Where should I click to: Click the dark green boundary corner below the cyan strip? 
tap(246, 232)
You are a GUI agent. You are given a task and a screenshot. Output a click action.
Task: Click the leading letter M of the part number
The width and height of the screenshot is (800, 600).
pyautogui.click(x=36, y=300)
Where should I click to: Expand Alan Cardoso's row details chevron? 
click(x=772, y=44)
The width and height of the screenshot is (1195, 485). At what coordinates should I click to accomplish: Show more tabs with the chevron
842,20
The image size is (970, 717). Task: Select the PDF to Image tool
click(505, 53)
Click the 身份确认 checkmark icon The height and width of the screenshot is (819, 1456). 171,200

+ + + +

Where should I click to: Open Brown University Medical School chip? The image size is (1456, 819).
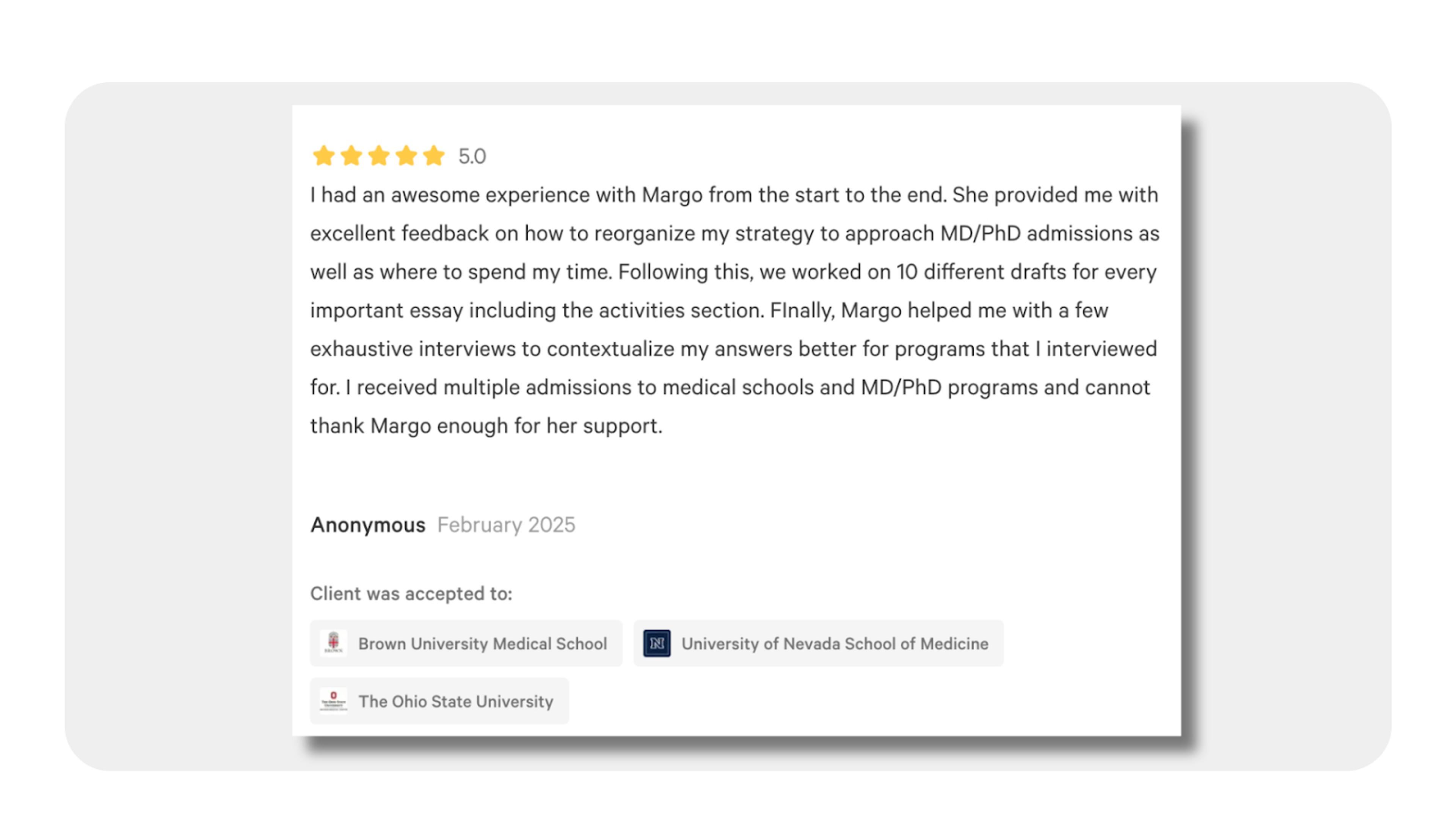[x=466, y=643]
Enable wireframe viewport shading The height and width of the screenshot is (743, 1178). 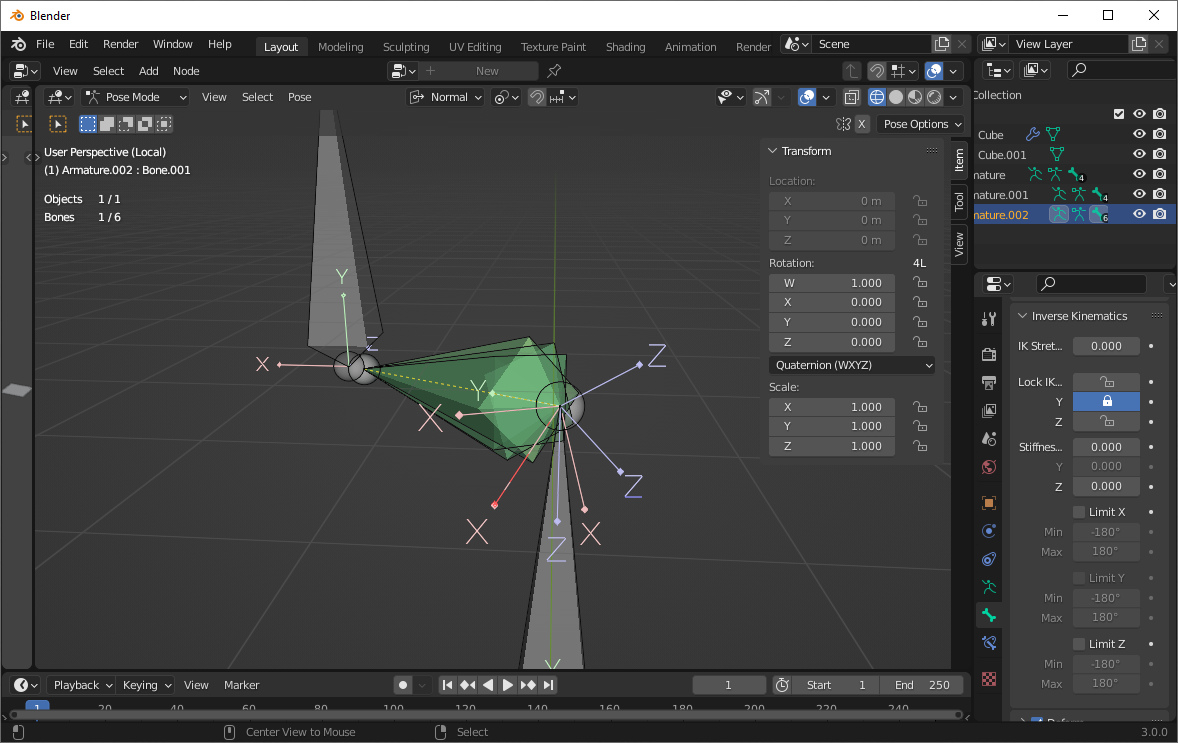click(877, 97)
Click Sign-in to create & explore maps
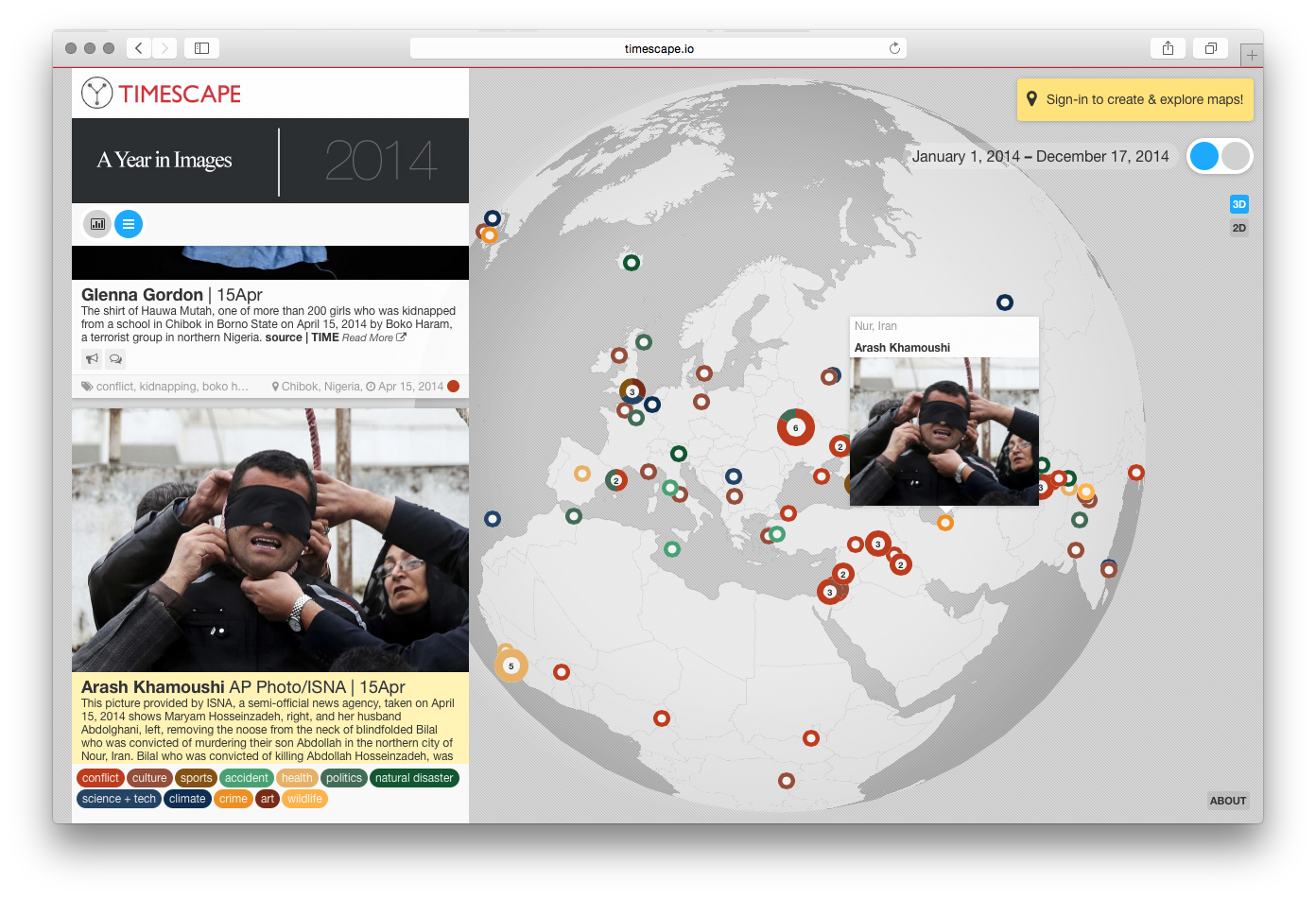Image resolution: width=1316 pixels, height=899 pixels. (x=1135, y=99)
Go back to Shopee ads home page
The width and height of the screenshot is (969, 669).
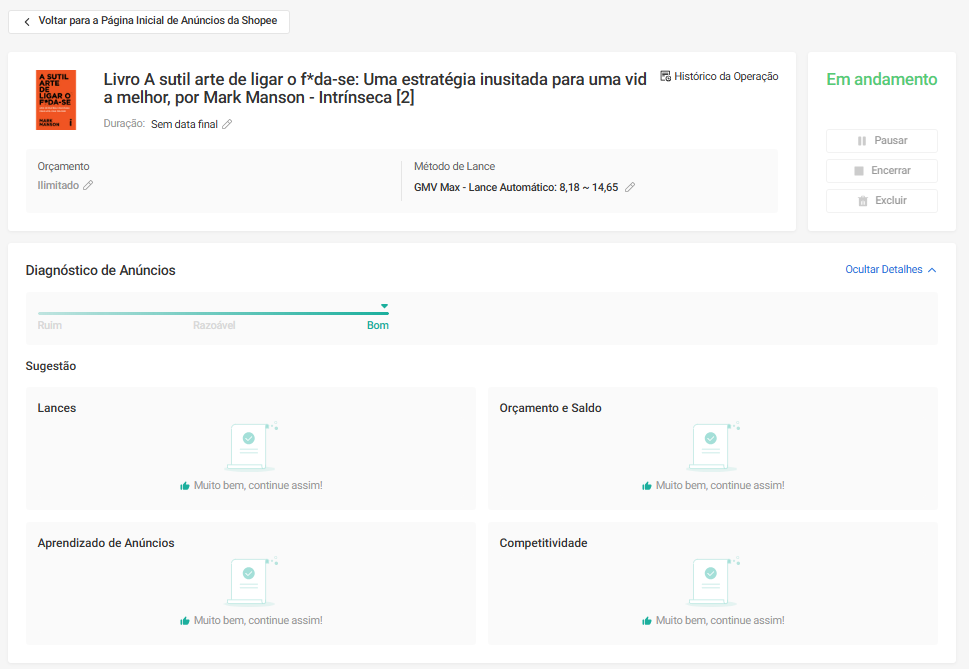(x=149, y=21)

+ + + +

• [GIVEN EXERCISE]: Reproduce everything from the row containing "Where should I click to: Click" down to the row containing "Click the 身份确认", switching "chevron" to "caret" and leaving all else unchanged.

• [REPLY]:
Where should I click to: Click the dark green boundary corner below the cyan strip? 
tap(246, 232)
You are a GUI agent. You are given a task and a screenshot. Output a click action.
Task: Click the leading letter M of the part number
The width and height of the screenshot is (800, 600).
pyautogui.click(x=36, y=300)
Where should I click to: Expand Alan Cardoso's row details caret? 
click(x=772, y=44)
The width and height of the screenshot is (1195, 485). At what coordinates should I click to accomplish: Show more tabs with the caret
842,20
The image size is (970, 717). Task: Select the PDF to Image tool
click(505, 53)
Click the 身份确认 checkmark icon The height and width of the screenshot is (819, 1456). 171,200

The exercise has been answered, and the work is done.